— WHAT NEEDS TO BE DONE —
Repeat the data that follows exactly, starting at the line with "Viewport: 1024px width, 426px height." and ending at the line with "Click the Prior Ami SD value 33(64.7)", and leave out every picture.

— RECORD EXTRACTS —
__________
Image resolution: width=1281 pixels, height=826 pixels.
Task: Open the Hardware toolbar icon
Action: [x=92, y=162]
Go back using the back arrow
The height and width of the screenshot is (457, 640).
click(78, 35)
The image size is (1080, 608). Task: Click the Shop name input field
__________
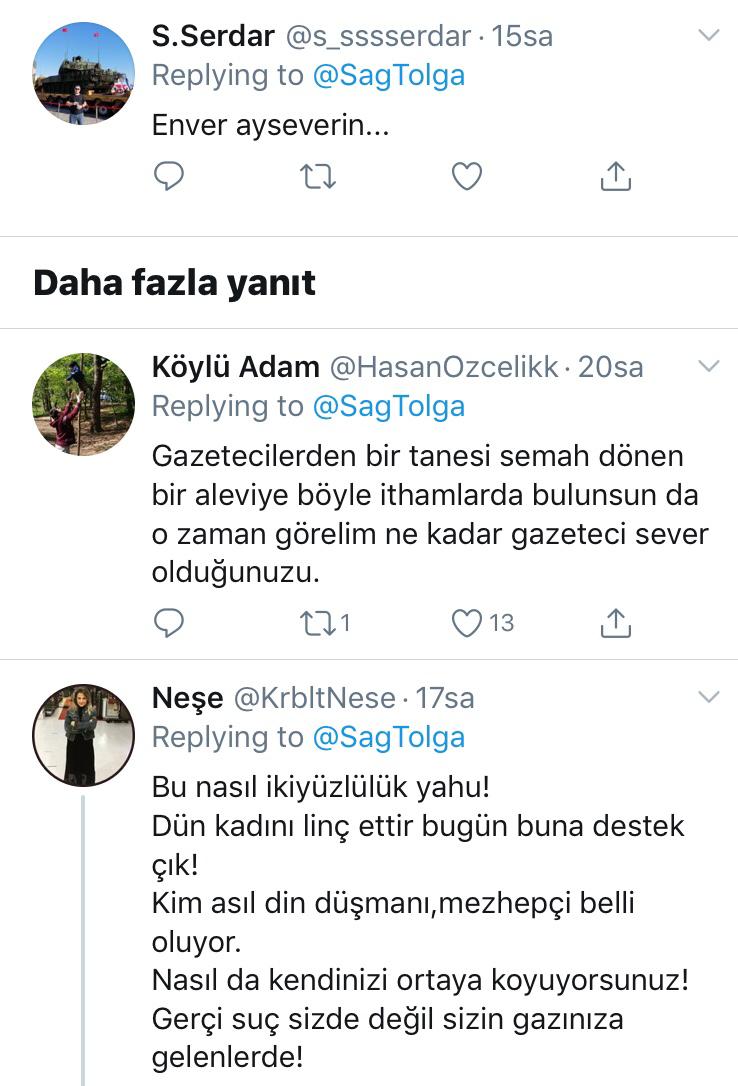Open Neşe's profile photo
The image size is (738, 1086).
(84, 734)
__________
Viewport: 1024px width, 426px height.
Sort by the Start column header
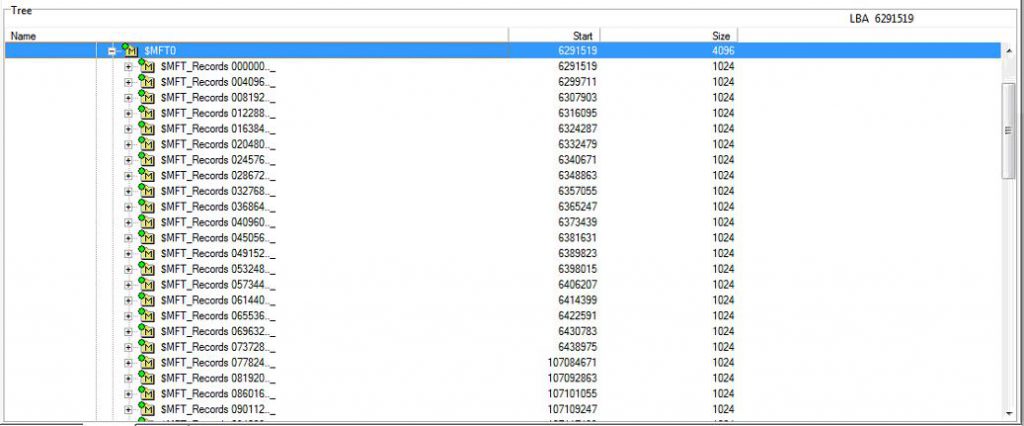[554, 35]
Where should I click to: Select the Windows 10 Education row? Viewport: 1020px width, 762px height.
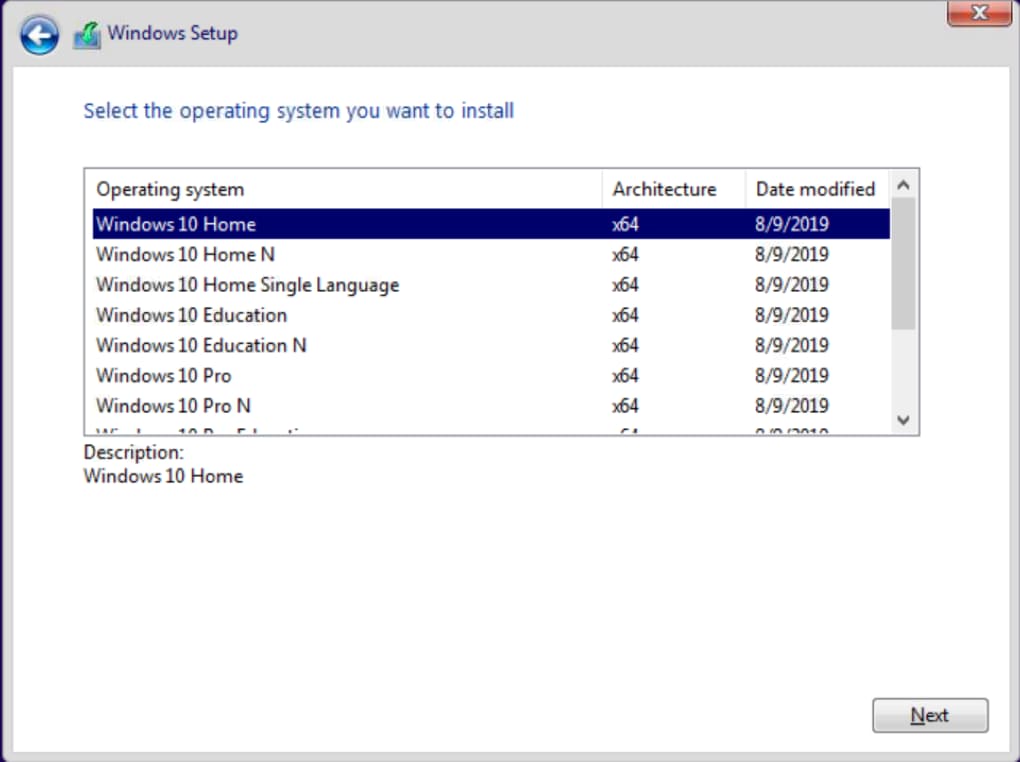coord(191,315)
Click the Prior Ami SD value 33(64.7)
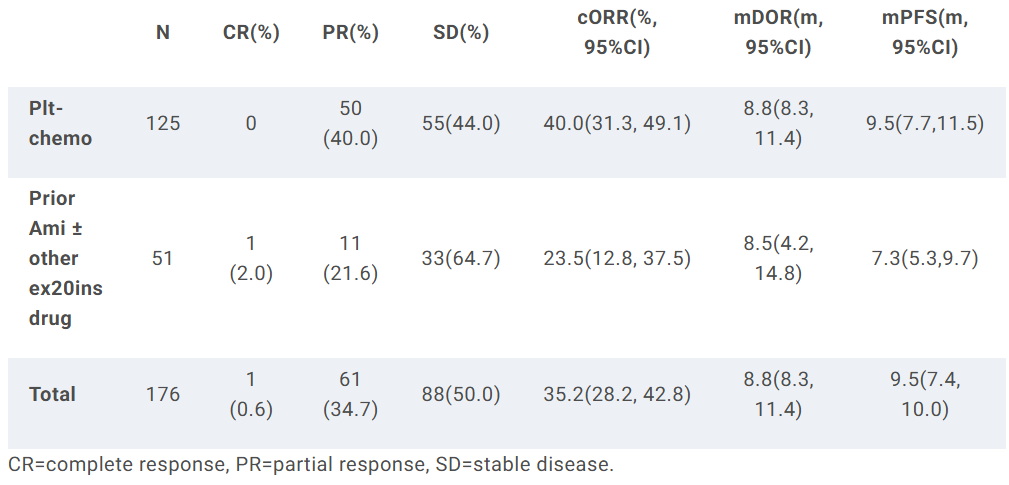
__________
— ANSWER TO THIS PROBLEM —
Viewport: 1024px width, 426px height.
Sort by the Start column header
[554, 35]
Where should I click to: Select the Windows 10 Education row? Viewport: 1020px width, 762px height.
coord(191,315)
Click the Prior Ami SD value 33(64.7)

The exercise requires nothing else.